When is a linear operator nilpotent?

Question

My textbook has the following question:

Suppose $T \in \mathcal{L}(V)$ and there exists a positive integer $n$ such that $T^n = 0$.

When can a linear operator raised to a power equal $0$?

Answer 1

Assume $T(a,b,c)=(0,a,b)$ therefore $T^3=0.$

Answer 2

The key word you are looking for is nilpotent operator (or matrix, if you want to.)

An elementary (and very important!) result is that any linear operator $T:V\to V$ on a finite dimensional vector space can be decomposed uniquely into a sum $D+N$ where $D$ is a diagonalizable (more generally, semi-simple) operator and $N$ is nilpotent and, moreover, $DN=ND$. This is usually called a Jordan–Chevalley decomposition.

If you are expressing $T$ as a matrix, then this decomposition is quite straightforward: first, find a basis in which your matrix is upper triangular (this can always be done over the complex numbers). Then the decomposition is given by taking $D$ the diagonal part of your matrix and $N$ the strictly upper triangular remaining part.

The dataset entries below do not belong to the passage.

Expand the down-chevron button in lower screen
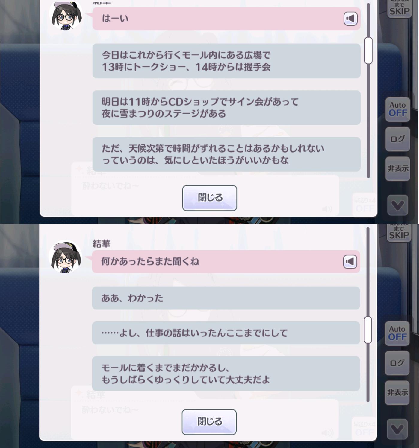tap(397, 429)
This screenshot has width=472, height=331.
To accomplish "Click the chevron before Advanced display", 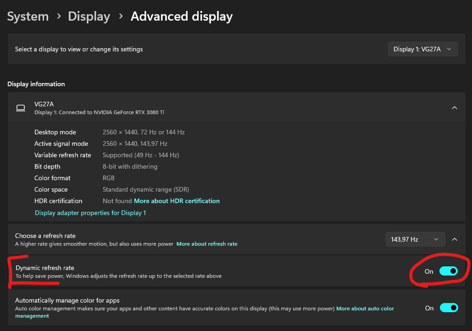I will point(121,17).
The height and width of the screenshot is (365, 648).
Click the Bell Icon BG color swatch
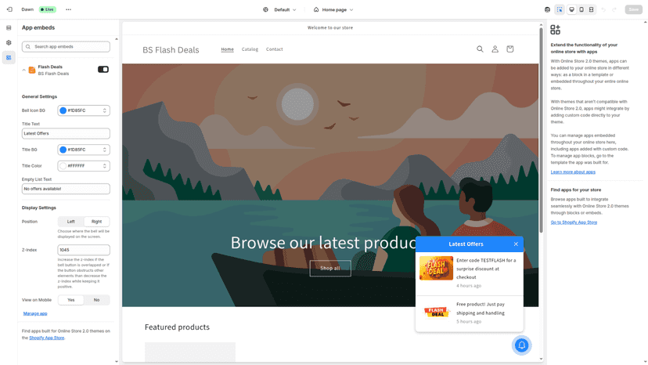click(x=63, y=110)
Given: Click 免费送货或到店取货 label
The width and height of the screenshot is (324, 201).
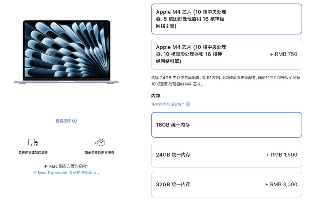Looking at the screenshot, I should [33, 153].
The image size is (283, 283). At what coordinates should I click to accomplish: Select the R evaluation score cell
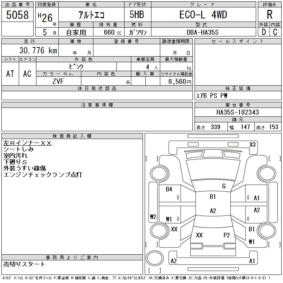pyautogui.click(x=270, y=15)
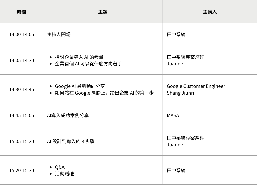The width and height of the screenshot is (257, 185).
Task: Click the "主持人開場" topic text
Action: tap(59, 34)
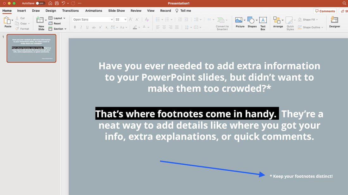Screen dimensions: 348x195
Task: Switch to the Animations tab
Action: pos(93,10)
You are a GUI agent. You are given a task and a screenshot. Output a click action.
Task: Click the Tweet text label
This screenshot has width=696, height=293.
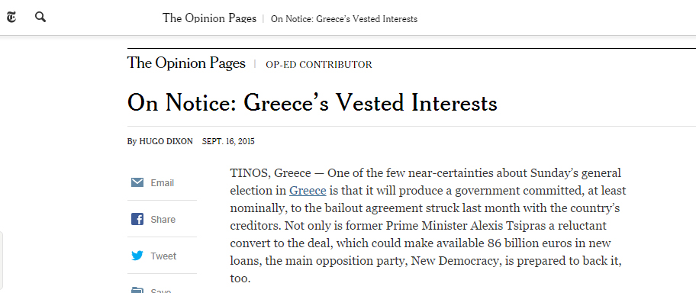[163, 256]
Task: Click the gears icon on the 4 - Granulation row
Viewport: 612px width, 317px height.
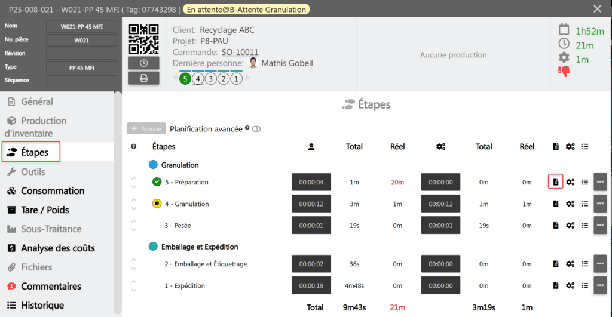Action: point(570,204)
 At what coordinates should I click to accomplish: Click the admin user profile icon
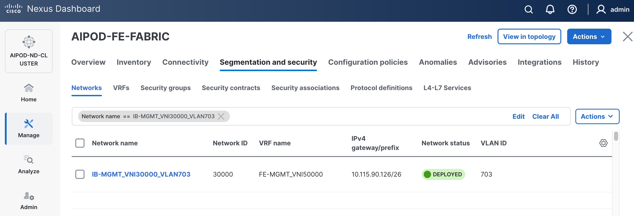[x=601, y=9]

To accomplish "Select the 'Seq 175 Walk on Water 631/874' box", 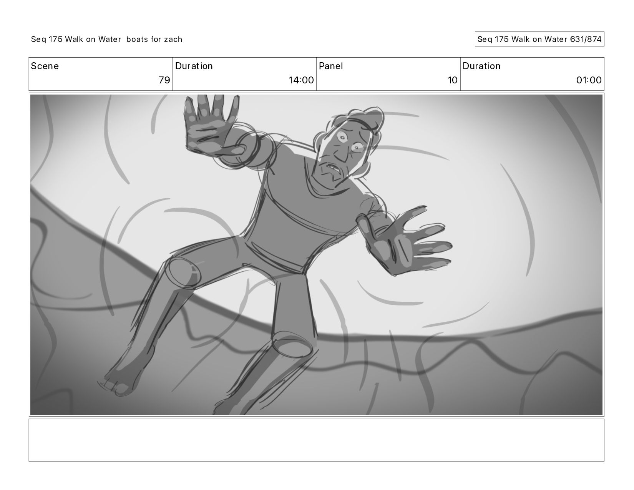I will (x=539, y=39).
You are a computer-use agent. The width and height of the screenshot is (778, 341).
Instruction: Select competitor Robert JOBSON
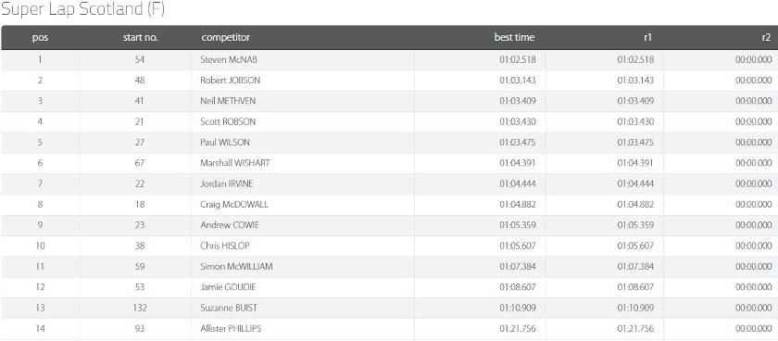pyautogui.click(x=231, y=80)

An essential example is given by an $n\times n$ matrix $J$ that is zero everywhere except in the first upper diagonal where it has a line of $1$s, usually called a Jordan block. You can check then that $J^n=0$ but $J^{n-1}\neq 0$. One of the most important results in elementary linear algebra is that this is example suffices to pin down any nilpotent matrix and, by way of the Jordan--Chevalley decomposition, any matrix at all, as a sum of a diagonal and a nilpotent matrix.